• _REQUIRED TASK_: Reproduce, word for word, the part of the records that opens with the line containing "792) in the screenshot?" and closes with the line containing "bass is located at coordinates (659, 174).".

##### RECORDS PROVIDED #####

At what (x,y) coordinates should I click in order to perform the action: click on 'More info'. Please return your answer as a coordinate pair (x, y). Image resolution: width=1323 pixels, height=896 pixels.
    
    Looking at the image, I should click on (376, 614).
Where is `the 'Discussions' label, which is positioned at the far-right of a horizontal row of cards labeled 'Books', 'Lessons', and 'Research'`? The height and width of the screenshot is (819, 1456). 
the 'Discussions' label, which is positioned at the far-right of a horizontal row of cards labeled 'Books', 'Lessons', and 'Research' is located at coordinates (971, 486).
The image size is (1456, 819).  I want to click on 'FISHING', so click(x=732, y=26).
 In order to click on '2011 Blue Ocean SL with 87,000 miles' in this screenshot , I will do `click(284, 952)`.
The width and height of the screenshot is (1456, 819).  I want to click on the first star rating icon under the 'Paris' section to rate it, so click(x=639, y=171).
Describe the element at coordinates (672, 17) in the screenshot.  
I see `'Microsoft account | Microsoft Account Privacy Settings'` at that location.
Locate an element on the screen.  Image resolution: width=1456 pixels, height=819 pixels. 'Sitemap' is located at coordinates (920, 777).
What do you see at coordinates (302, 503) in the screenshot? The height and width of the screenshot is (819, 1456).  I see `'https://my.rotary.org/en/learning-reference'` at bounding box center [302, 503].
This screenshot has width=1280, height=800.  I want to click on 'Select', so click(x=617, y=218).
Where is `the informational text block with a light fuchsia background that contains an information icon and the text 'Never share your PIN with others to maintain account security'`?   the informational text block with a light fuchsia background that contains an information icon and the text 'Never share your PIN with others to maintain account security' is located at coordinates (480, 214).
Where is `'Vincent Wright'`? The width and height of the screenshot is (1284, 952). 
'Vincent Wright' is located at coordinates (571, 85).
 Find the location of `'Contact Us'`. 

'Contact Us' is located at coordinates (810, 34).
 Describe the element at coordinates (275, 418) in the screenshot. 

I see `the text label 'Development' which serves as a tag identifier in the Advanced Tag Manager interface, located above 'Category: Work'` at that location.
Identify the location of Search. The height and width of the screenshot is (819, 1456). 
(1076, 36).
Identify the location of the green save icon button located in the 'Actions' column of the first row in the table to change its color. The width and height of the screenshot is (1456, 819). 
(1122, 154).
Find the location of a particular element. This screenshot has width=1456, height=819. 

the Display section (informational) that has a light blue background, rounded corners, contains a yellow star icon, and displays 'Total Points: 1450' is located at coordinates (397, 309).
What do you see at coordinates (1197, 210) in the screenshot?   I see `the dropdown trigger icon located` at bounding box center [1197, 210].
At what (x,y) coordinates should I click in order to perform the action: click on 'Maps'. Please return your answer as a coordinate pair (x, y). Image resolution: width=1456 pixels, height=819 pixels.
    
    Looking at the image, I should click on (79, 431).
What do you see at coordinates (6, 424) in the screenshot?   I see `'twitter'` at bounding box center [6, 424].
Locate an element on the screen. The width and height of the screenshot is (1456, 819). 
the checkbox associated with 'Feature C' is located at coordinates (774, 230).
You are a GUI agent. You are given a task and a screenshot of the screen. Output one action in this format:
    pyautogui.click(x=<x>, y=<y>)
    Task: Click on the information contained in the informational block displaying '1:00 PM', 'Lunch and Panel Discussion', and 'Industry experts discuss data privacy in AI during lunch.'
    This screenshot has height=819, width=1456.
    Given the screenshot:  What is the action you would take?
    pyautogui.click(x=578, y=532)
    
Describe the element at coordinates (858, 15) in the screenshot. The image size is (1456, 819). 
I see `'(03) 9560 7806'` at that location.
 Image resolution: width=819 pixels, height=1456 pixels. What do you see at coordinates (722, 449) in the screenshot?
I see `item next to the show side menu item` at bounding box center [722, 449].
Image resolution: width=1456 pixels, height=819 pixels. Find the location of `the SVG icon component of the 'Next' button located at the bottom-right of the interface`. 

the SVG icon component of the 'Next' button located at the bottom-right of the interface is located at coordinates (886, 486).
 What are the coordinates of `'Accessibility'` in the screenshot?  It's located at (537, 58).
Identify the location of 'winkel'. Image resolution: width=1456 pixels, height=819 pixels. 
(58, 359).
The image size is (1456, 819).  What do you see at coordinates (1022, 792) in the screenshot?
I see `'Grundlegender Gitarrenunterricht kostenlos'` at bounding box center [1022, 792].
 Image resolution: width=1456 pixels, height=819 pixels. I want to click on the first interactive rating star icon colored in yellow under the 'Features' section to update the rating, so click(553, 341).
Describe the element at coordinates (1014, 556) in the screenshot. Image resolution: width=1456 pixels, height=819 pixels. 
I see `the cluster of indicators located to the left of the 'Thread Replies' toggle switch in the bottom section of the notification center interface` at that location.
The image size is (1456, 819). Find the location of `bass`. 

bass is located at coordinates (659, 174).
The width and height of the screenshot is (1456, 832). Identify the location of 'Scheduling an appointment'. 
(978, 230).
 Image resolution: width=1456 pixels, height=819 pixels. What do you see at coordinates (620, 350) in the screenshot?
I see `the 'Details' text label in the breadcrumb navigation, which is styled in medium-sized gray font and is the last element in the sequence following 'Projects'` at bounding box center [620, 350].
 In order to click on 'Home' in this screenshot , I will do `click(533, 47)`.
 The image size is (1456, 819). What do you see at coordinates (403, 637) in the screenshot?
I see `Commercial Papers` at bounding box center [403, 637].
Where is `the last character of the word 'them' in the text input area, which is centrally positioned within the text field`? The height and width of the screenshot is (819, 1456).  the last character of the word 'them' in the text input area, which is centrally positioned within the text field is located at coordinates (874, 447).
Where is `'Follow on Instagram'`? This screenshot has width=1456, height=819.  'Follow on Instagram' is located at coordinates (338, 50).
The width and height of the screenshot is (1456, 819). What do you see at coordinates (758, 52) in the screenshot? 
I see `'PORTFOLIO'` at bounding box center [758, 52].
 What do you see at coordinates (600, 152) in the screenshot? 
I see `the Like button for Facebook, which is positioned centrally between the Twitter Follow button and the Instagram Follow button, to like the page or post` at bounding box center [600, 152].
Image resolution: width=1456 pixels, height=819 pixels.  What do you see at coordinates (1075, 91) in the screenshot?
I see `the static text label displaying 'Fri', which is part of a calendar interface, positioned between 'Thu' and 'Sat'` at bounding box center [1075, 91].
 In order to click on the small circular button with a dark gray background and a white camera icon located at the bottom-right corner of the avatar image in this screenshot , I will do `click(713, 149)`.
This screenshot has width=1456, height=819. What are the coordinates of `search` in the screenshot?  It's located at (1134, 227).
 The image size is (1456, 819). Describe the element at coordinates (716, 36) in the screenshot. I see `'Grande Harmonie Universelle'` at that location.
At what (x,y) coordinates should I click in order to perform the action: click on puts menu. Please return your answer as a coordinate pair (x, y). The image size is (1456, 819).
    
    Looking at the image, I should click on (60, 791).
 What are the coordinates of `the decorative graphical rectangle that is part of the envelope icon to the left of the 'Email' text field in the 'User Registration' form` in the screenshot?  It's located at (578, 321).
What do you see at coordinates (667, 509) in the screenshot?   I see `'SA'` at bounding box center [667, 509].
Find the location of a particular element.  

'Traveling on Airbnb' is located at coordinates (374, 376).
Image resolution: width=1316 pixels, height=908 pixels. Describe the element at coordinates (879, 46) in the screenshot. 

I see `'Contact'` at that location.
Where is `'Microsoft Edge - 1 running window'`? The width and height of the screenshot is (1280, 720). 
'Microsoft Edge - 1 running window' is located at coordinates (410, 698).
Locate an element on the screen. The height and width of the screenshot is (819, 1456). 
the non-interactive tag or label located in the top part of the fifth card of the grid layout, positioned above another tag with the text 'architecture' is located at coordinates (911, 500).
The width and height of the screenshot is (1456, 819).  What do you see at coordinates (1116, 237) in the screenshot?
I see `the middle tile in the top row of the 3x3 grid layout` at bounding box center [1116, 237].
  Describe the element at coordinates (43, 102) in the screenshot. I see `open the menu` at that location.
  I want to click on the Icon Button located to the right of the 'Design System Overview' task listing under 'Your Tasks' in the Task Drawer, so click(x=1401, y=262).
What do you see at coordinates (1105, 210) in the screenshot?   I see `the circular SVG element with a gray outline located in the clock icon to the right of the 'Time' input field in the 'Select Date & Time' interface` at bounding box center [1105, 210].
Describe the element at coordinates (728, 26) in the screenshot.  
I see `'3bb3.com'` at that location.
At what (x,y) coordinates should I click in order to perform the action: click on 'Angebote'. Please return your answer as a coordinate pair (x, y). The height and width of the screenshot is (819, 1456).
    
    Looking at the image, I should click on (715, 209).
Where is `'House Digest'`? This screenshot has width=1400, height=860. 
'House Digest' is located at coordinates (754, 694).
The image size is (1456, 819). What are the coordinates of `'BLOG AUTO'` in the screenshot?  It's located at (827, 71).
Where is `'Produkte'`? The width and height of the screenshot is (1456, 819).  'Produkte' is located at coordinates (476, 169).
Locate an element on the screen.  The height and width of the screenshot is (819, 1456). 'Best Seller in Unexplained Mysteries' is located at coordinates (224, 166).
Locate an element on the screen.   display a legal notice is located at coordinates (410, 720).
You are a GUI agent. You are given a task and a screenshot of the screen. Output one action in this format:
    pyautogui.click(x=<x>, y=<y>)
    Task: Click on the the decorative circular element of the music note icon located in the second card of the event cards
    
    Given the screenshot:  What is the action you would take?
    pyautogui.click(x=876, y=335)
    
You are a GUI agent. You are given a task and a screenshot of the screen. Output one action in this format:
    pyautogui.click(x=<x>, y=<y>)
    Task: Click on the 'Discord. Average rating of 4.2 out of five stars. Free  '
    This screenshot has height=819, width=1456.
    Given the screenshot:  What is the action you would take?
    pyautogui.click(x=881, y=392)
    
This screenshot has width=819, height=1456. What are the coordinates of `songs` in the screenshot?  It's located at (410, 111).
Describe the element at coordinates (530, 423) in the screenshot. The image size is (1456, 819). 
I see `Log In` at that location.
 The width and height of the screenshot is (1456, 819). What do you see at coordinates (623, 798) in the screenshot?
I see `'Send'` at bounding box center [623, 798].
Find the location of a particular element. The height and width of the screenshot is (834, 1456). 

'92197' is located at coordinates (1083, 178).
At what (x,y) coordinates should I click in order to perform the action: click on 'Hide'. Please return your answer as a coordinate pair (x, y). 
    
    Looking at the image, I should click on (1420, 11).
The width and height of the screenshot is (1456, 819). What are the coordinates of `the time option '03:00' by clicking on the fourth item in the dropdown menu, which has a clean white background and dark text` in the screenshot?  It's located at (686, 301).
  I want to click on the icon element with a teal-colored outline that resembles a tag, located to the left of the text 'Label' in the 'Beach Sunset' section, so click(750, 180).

#####

• _EXERCISE SOLUTION_:
The image size is (1456, 819).  What do you see at coordinates (1022, 792) in the screenshot?
I see `'Grundlegender Gitarrenunterricht kostenlos'` at bounding box center [1022, 792].
 Image resolution: width=1456 pixels, height=819 pixels. I want to click on the first interactive rating star icon colored in yellow under the 'Features' section to update the rating, so click(553, 341).
Describe the element at coordinates (1014, 556) in the screenshot. Image resolution: width=1456 pixels, height=819 pixels. 
I see `the cluster of indicators located to the left of the 'Thread Replies' toggle switch in the bottom section of the notification center interface` at that location.
The image size is (1456, 819). Find the location of `bass`. 

bass is located at coordinates (659, 174).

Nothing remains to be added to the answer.